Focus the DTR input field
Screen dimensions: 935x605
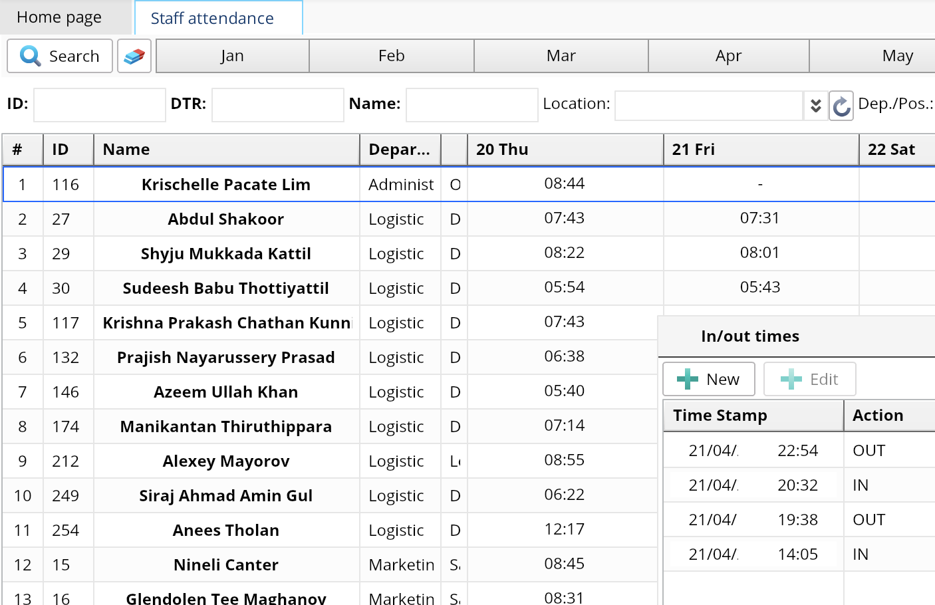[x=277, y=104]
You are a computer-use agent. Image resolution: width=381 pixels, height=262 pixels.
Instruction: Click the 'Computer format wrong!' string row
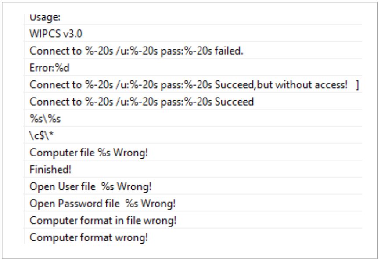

··········

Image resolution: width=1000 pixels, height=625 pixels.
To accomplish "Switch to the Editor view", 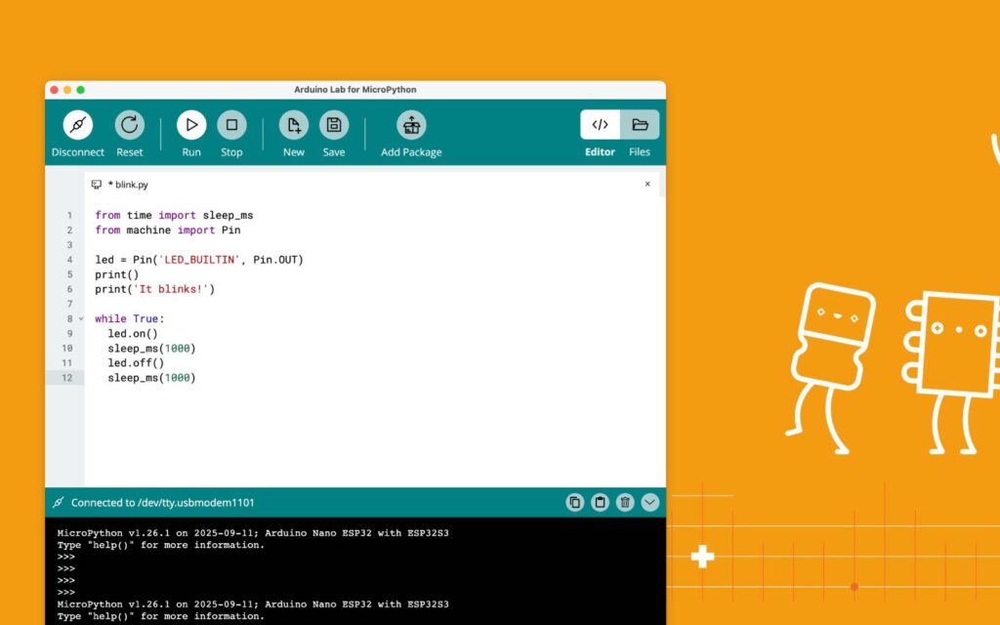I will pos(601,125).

··········

Task
From the records above, output only the lines starting at the one containing "Screen dimensions: 935x605" and ending at the one containing "Instruction: Click the", word for word. Pictures stay out.

Response below
Screen dimensions: 935x605
[x=277, y=104]
You are a computer-use agent. Image resolution: width=381 pixels, height=262 pixels.
Instruction: Click the 'Computer format wrong!' string row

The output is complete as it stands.